Montebro avalia que os leilões são um “passo importantíssimo” do novo marco legal. “Sabemos que os desafios são grandes, mas foi dado um importante passo e eu acredito que mesmo que não consigamos chegar na meta estabelecida para 2033 (99% da população brasileira com acesso a água tratada), estaremos bem à frente do que atualmente”.
E quanto às empresas listadas em Bolsa que estão ligadas à água?
Na B3 (B3SA3), a bolsa brasileira, algumas empresas estão ligadas ao saneamento básico e às fontes de energia hidrelétrica. Outras adiaram os seus planos de abrir capital, como a Companhia Riograndense de Saneamento (Corsan), que, por ora, planeja realizar sua oferta pública inicial de ações (IPO, na sigla em inglês) apenas mais à frente.

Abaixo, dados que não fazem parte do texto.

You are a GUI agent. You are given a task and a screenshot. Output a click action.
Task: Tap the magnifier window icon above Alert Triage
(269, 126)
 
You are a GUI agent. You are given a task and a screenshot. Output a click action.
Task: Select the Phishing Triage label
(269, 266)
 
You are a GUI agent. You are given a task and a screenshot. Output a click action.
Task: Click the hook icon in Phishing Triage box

Se você lida bem com a volatilidade do mercado e investe em ações, veja o que a XP indica para os papéis de companhias ligadas ao setor:
Copasa
A XP tem três cenários diferentes para a Copasa (CSMG3), cujo processo de privatização tem sido defendido pelo governo estadual de Minas Gerais.
A última recomendação, cenário-base para a corretora, foi de venda, com preço-alvo em R$ 15,00, porque os analistas consideram que a operação seja improvável. Em caso de privatização sem contrato em Belo Horizonte, o preço-alvo para a empresa dispararia a R$ 21,00 – quando assumido se a companhia fosse reembolsada por investimentos não depreciados no município.

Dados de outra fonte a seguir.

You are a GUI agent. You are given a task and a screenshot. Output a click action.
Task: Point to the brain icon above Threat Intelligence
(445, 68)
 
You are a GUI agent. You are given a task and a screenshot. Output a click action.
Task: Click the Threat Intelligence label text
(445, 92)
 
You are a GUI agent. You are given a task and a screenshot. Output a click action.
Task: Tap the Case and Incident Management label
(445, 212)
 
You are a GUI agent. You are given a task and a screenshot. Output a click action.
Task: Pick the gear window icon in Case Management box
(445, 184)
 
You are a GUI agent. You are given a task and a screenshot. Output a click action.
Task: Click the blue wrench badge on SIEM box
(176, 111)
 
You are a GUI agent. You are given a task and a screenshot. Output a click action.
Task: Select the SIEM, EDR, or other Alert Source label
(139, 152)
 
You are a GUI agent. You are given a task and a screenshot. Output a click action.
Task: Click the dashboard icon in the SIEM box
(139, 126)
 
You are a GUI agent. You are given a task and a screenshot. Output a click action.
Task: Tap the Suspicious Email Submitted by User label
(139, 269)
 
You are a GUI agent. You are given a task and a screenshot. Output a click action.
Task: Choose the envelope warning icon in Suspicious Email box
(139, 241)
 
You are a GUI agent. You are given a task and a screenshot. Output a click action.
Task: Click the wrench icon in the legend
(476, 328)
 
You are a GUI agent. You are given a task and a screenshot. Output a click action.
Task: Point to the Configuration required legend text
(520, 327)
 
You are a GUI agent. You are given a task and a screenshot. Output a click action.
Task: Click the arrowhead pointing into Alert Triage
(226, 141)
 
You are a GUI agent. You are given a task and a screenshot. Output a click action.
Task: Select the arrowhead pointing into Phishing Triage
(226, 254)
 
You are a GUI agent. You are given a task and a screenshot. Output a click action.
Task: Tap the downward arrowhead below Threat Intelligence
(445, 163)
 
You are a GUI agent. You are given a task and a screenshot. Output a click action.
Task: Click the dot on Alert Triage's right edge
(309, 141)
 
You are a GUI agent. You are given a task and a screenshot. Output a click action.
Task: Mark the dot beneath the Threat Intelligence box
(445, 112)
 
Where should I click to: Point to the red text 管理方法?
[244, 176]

Já numa simulação de desestatização completa, o preço-alvo chegaria a R$ 25,00, assumida a convergência de custos operacionais por ligação para patamares de empresas privadas de saneamento, além de uma menor taxa de desconto no Fluxo de Caixa Descontado (em linha com a metodologia utilizada no cenário otimista da Sabesp).
Cesp
Para a Cesp (CESP6), a XP recomenda compra, com preço-alvo em R$ 33,00 por ação. Analistas acreditam que os papéis oferecem um risco-retorno atrativo a investidores e pontuam as melhorias de custo desde a privatização da empresa em outubro de 2018, com reduções de 52% no número de funcionários e de 18% nos custos gerenciáveis.
A Cesp também possui a menor alavancagem entre as companhias do setor elétrico que estão cobertas pela XP, reportada pela última vez em 1,3x Dívida líquida/EBITDA = comparado a 1,97x para Engie Brasil (EGIE3), 2,99x para AES Tietê (TIET11) e 4,9x para Ômega Energia (MEGA3).
Sanepar
A Sanepar (SAPR11) recebeu recomendação neutra da XP, com preço-alvo de R$ 26,00 por ação. Em relatório divulgado após o balanço do quarto trimestre da companhia, a XP destacou que os números apresentados pela mesma vieram em linha com as estimativas e acima do consenso de mercado.
Na opinião da XP, os destaques positivos foram o crescimento do volume faturado de água e esgoto (+0,5% para água e +2,1% para esgoto A/A), e o aumento do número de ligações (+2,0% A/A).
A posição neutra se justifica porque a XP acredita na persistência do risco regulatório da AGEPAR (Agência Reguladora do Paraná).
Sabesp
A XP também se mantém neutra em relação aos papéis de Sabesp (SBSP3).
Analistas acreditam que a empresa seja o melhor veículo para investidores otimistas com potenciais processos de privatização, uma vez que a empresa tem menores entraves para ser privatizada tanto no âmbito estadual, devido ao maior alinhamento entre os poderes executivo e legislativo no Estado de São Paulo, como no âmbito municipal com base em análise dos principais contratos de programa da empresa.
Mas pontuam que eventuais tratativas para um processo de privatização da Sabesp não devem ocorrer antes das eleições de 2022, devido à sensibilidade política do tema.